Passage to read START

Fatigue and Vicarious Trauma by Tony Astro

For this discussion:
Describe the phenomena of vicarious traumatization and compassion fatigue by identifying the signs and symptoms of these stress-induced challenges and what can lead to their development.
Answer this question: On a macro level, what proactive mechanisms could be implemented at worksites to assist counselors with these stress-induced challenges?
Use the Dunkley and Whelan article, “Vicarious Traumatisation: Current Status and Future Directions,” and the course text to support your discussion.


One of the many qualities of a good counselor is empathy . Without knowing the issue either through personal experience or learning from previous patients, not setting up boundaries or proper counseling process on how much counselors gets involve in client’s traumatic experience such as rape, depression, alcoholism, economic, and other social disorder may result to Vicarious Traumatization (VT) or Compassion Fatigue (CT), secondary traumatic stress disorder (STSD) or a simple burnout.

The psychological, physical, emotional, and spiritual toll that burnout, CT, VT can have on individuals and their families and friends can be short lived or long lasting (Patrick, 2007). For definition, most of the studies on VT are referred through McCann and Pearlman (1990) who conceptualized the risks of working with trauma clients as vicarious traumatisation. (Spelling of traumatisation vs. traumatization is kept from original reference of transcripts) This refers to the transformation that is thought to take place within the counselor as a result of empathic engagement with the trauma client (Thomson, 2003). For McCann and Pearlman, vicarious traumatisation is a normal reaction to trauma work and so it does not pertain to any particular therapeutic approach (Dunkley and Whelan, 2006).

Passage to read END
Supplied data START

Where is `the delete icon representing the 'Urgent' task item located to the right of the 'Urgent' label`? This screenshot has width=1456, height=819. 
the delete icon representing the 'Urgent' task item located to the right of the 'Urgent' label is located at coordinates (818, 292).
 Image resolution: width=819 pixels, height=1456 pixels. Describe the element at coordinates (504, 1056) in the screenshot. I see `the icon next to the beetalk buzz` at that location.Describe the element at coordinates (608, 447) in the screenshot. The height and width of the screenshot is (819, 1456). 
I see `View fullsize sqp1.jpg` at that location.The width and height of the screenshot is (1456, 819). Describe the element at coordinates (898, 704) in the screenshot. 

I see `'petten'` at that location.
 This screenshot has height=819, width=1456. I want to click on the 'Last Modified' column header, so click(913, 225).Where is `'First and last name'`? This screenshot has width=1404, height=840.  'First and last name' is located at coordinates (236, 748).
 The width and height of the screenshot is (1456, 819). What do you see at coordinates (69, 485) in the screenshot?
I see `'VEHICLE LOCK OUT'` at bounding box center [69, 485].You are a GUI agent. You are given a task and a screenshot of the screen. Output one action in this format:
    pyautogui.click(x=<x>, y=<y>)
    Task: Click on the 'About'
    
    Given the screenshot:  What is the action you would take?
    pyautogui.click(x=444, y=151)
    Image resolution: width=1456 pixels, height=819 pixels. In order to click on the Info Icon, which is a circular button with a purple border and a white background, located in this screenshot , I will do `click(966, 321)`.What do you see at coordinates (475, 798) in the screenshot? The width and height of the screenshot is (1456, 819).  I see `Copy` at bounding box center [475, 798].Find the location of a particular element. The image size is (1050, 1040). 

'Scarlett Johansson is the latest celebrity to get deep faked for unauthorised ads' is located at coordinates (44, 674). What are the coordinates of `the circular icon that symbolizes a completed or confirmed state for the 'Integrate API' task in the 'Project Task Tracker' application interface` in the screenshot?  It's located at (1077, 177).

Supplied data END

#### [Work request A]
According to the passage on vicarious trauma, who conceptualized the risks of working with trauma clients as vicarious traumatisation?
#### [Work request B]
List every kind of toll that, according to the passage on vicarious trauma, burnout, CT, and VT can have on individuals and their families and friends.
#### [Work request C]
Return the part of the passage on vicarious trauma starting at "Use the Dunkley" and ending at "a simple burnout.", copied without any changes.

#### [Task output A]
McCann and Pearlman (1990)

#### [Task output B]
Psychological, physical, emotional, spiritual

#### [Task output C]
Use the Dunkley and Whelan article, “Vicarious Traumatisation: Current Status and Future Directions,” and the course text to support your discussion.


One of the many qualities of a good counselor is empathy . Without knowing the issue either through personal experience or learning from previous patients, not setting up boundaries or proper counseling process on how much counselors gets involve in client’s traumatic experience such as rape, depression, alcoholism, economic, and other social disorder may result to Vicarious Traumatization (VT) or Compassion Fatigue (CT), secondary traumatic stress disorder (STSD) or a simple burnout.